From: Peter Kirk (peterkirk@qaya.org)
Date: Mon Jan 12 2004 - 07:14:09 EST
On 12/01/2004 03:09, Marco Cimarosti wrote:
> ...
>
>It is extremely unlikely that a text file encoded in any single- or
>multi-byte encoding (including UTF-8) would contain a zero byte, so the
>presence of zero bytes is a strong enough hint for UTF-16 (or UCS-2) or
>UTF-32.
>
>
>
Is it not dangerous to assume that U+0000 is not used? This is a valid
character and is commonly used e.g. as a string terminator. Perhaps it
should not be used in truly plain text. But it is likely to occur in
files which are basically text but include certain kinds of markup.

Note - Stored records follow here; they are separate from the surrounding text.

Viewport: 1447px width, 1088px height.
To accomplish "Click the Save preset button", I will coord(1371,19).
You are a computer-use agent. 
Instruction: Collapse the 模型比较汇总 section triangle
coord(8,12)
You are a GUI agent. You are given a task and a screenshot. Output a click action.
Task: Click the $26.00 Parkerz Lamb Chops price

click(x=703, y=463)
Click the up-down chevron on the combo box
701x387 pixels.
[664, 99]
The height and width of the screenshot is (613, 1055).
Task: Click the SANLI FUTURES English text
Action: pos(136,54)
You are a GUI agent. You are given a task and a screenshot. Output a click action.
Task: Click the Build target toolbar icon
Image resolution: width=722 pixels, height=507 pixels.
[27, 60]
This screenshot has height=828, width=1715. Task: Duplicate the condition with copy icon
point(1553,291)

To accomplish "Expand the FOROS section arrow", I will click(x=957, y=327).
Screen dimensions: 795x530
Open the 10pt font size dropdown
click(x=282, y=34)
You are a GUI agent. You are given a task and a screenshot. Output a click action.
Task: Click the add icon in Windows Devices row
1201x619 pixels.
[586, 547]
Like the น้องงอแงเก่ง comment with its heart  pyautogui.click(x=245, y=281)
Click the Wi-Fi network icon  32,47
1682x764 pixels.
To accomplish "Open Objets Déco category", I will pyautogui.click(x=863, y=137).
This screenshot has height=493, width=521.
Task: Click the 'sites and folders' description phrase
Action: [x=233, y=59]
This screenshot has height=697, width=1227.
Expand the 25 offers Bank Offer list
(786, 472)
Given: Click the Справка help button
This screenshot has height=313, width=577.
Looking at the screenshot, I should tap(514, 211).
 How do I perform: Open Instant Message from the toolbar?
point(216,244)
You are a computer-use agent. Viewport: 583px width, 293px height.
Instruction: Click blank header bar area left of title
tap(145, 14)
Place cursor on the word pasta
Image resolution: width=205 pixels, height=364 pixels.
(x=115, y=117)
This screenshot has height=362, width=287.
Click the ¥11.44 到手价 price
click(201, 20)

>... This is due to the fact that, in any language, shared characters in
>the Latin-1 range (controls, space, digits, punctuation, etc.) should be
>more frequent than occasional code points of form <U+??00>. ...
>
This one also looks dangerous. Some scripts include their own digits and
punctuation; not all scripts use spaces; and controls are not
necessarily used, if U+2028 LINE SEPARATOR is used for new lines. But
there may be some characters U+??00 which are used rather commonly in a
particular script and so occur commonly in some text files.